╭─ Task inputs
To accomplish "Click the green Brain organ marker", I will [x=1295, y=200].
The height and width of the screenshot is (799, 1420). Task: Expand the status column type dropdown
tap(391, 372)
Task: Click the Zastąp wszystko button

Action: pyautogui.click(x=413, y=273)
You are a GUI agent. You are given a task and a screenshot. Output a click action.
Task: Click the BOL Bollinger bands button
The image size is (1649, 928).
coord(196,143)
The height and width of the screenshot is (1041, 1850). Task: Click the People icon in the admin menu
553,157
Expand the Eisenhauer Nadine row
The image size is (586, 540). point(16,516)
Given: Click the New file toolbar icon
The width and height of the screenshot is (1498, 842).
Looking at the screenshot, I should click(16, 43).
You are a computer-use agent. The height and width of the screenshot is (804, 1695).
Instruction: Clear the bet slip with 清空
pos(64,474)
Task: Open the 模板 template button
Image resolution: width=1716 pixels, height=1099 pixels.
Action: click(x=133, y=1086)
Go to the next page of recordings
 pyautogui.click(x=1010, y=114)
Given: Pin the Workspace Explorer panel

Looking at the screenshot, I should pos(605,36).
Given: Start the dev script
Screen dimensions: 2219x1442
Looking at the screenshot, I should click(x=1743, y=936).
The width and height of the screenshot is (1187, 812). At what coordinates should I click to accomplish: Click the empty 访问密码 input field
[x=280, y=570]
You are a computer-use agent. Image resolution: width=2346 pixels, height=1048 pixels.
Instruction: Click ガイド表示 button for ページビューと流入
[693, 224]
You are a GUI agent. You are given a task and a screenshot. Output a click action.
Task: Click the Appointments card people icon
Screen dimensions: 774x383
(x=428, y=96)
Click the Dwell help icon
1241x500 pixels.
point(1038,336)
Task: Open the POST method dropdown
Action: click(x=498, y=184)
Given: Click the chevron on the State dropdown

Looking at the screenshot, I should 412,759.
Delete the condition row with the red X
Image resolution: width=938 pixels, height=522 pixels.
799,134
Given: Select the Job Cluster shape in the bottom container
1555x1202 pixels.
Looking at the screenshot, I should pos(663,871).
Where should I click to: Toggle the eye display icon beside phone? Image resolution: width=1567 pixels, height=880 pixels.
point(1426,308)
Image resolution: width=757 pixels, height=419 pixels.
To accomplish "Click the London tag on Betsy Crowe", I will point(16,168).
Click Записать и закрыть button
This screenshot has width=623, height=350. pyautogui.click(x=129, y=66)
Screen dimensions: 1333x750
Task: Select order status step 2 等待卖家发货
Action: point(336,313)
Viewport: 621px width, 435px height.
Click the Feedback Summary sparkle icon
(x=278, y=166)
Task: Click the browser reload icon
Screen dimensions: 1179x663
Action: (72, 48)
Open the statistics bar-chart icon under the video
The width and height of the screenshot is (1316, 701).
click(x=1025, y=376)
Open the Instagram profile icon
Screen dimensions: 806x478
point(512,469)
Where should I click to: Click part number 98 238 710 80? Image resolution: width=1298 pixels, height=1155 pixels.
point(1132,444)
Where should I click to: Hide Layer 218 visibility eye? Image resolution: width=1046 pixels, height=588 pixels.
╰─
Problem requirements
Could you restate word for word the lines above, from the one that contains "Given: Start the dev script" through the one that contains "Task: Click the Appointments card people icon", and no others?

Solved exercise
Given: Start the dev script
Screen dimensions: 2219x1442
Looking at the screenshot, I should click(x=1743, y=936).
The width and height of the screenshot is (1187, 812). At what coordinates should I click to accomplish: Click the empty 访问密码 input field
[x=280, y=570]
You are a computer-use agent. Image resolution: width=2346 pixels, height=1048 pixels.
Instruction: Click ガイド表示 button for ページビューと流入
[693, 224]
You are a GUI agent. You are given a task and a screenshot. Output a click action.
Task: Click the Appointments card people icon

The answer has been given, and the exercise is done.